I thought to myself, “You can’t get any work done? What’s the purpose for having all of those meetings anyway?”
There are many positive and negative reasons for holding meetings. One of the negative reasons to hold a meeting is “because it’s on the calendar.” To have a more productive meeting, it should be scheduled for any one or all of the following reasons:
- To share information or knowledge that cannot be otherwise shared in a more effective and efficient manner. This may include training, explaining a policy, introducing a new program, project, product or service, reviewing competitive practices, etc.
- To solve a problem that requires the input of others (i.e. a brainstorming session).
- To obtain feedback on priorities and where organizational resources should be devoted to (i.e. project planning and scheduling).

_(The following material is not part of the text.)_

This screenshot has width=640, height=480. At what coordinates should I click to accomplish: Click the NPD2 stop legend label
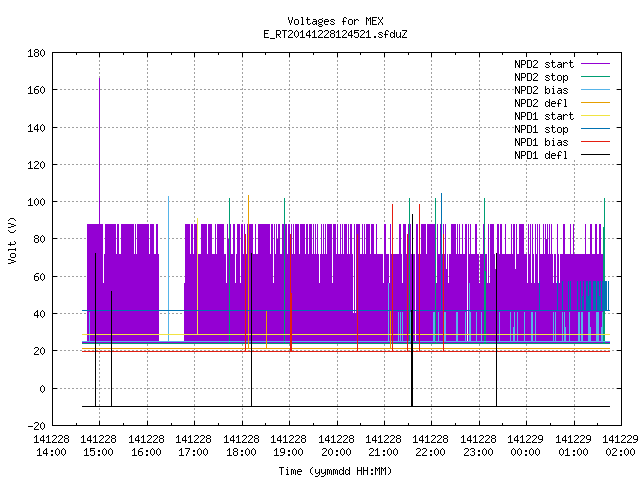point(541,77)

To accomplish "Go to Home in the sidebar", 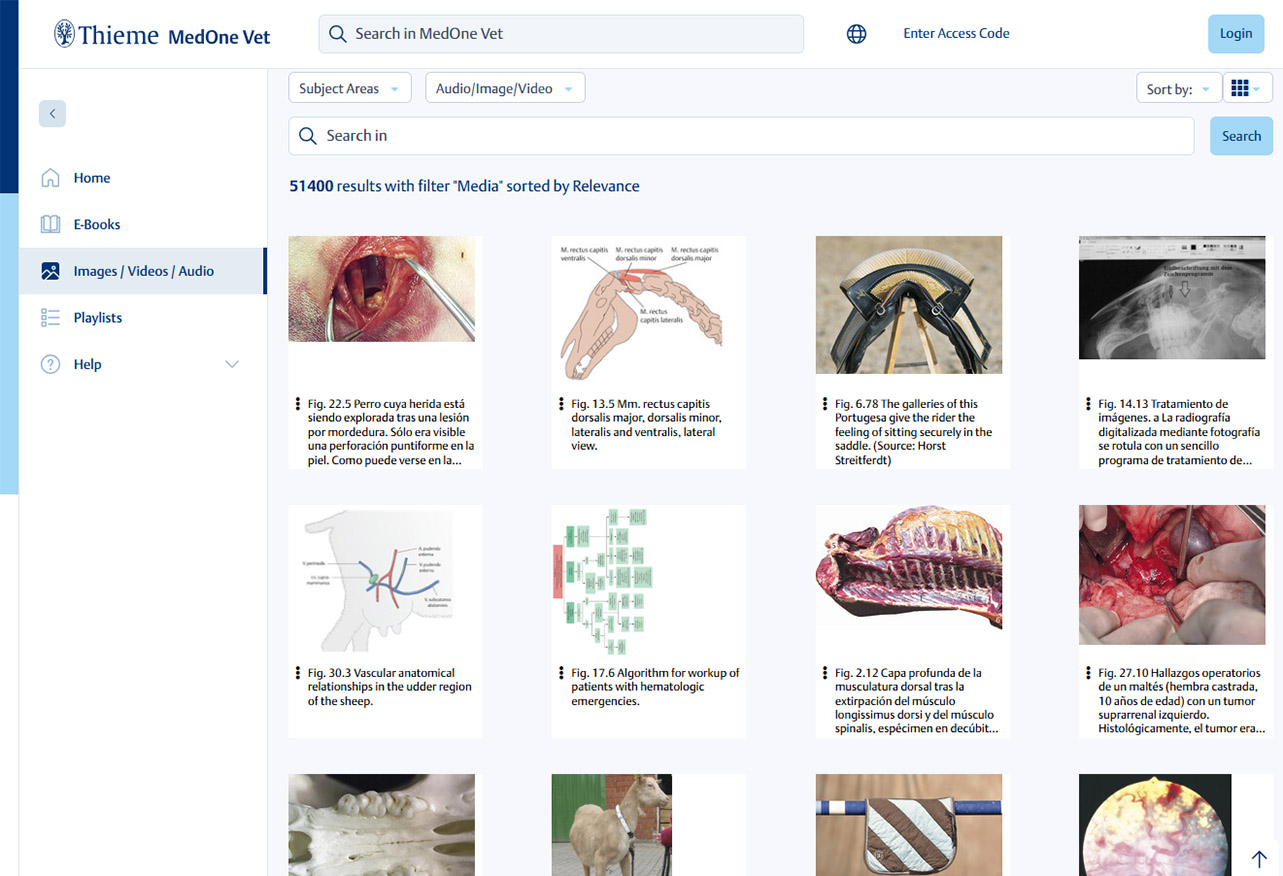I will click(x=92, y=178).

- To make decisions based on the consensus of the group.
- To promote team building.
Of course, the reasons for setting up meetings should be more specific than the five listed above. You should always define meeting objectives in terms of the needs of the meeting participants; in other words “what is it that they can expect to gain from attending the meeting?”
Even if there is a good reason for holding a meeting, Ingrid Bens, of the consulting firm, Participative Dynamics, says ineffective meetings may still result. In her book Facilitation at a Glance!: A Pocket Guide of Tools and Techniques for Effective Meeting Facilitation she cites the following reasons:
- Meeting participants are not clear about the meeting objective.

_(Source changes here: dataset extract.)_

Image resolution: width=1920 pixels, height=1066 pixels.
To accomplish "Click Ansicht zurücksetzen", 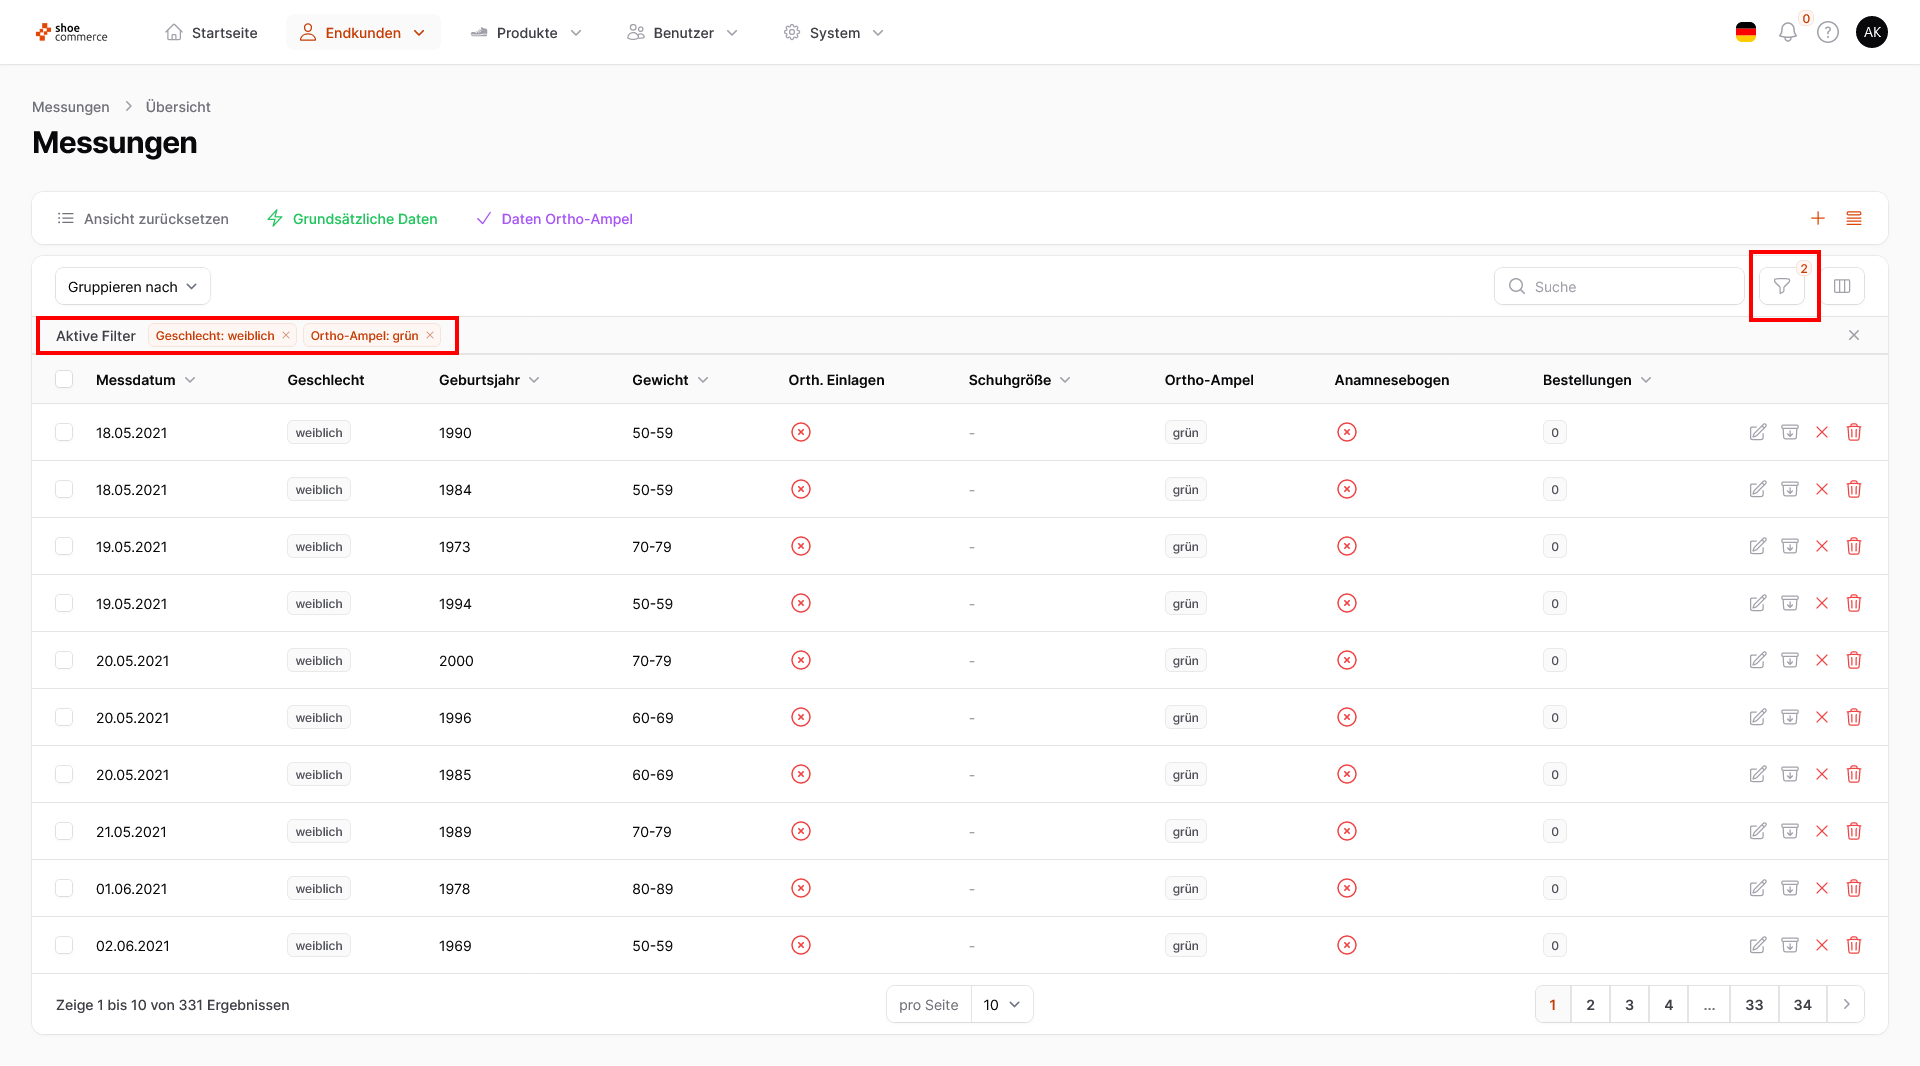I will pos(143,219).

- A vague or nonexistent agenda.
- No time limits on discussion of agenda topics.
- No discernible process for working on important issues.

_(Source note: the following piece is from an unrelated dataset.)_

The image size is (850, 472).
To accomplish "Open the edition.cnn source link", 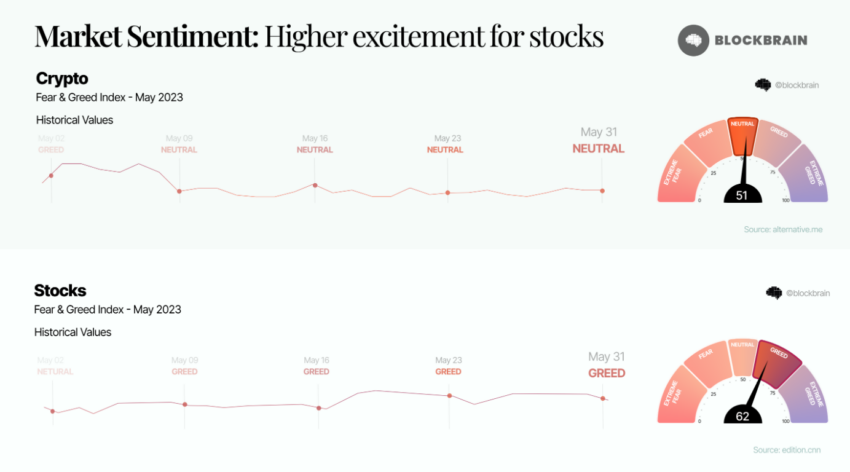I will pos(787,450).
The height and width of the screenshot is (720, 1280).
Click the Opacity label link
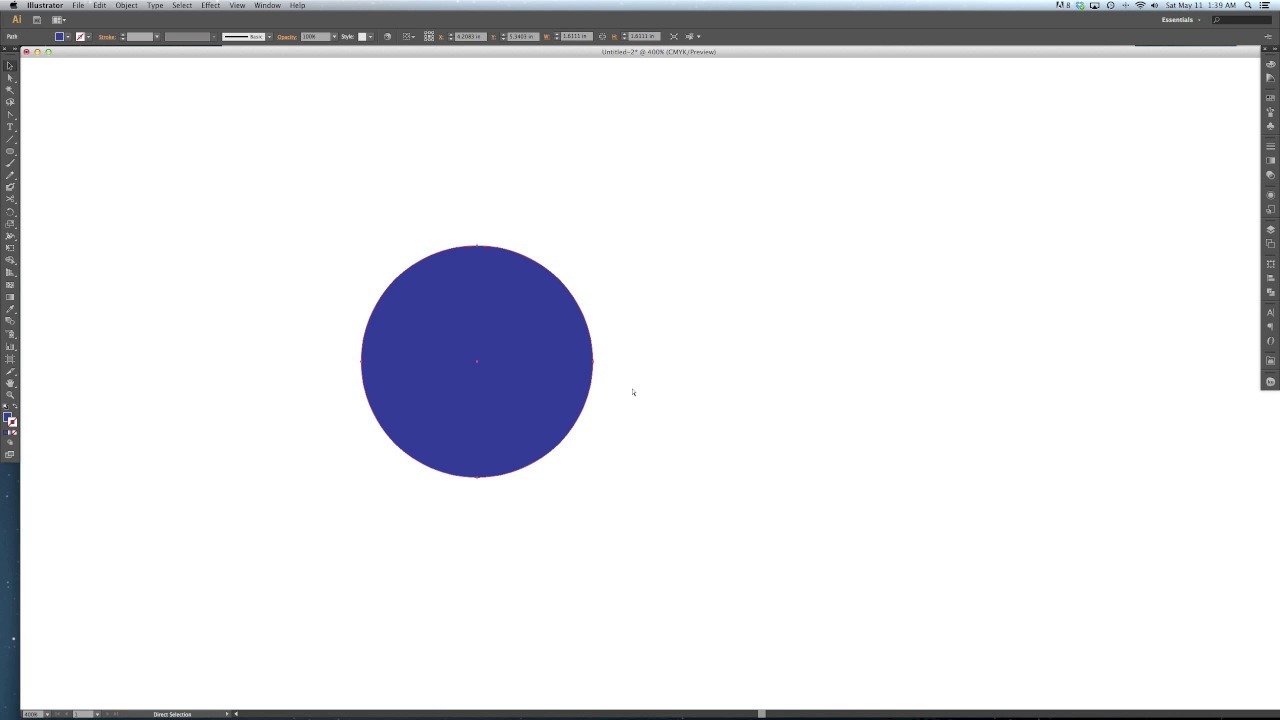(287, 37)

- No one is leading the discussion.
- People haven’t done their homework.
- Discussions go in circles.
- Lack of closure on discussion items.
- People area emotionally arguing points of view rather than debating issues.
- A few people dominate the discussion while other meeting participants sit by passively.
- Meetings that end without a detailed plan of action for agreed to next steps.
- The absence of any process checking during the meeting as it unfolds.
- No meeting evaluation at the end of the meeting.
By contrast Bens says that effective meetings share the following key ingredients:
- A detailed agenda that spells out what will be discussed, the purpose of the discussion, who is bringing that item forward, and the estimated time of discussion.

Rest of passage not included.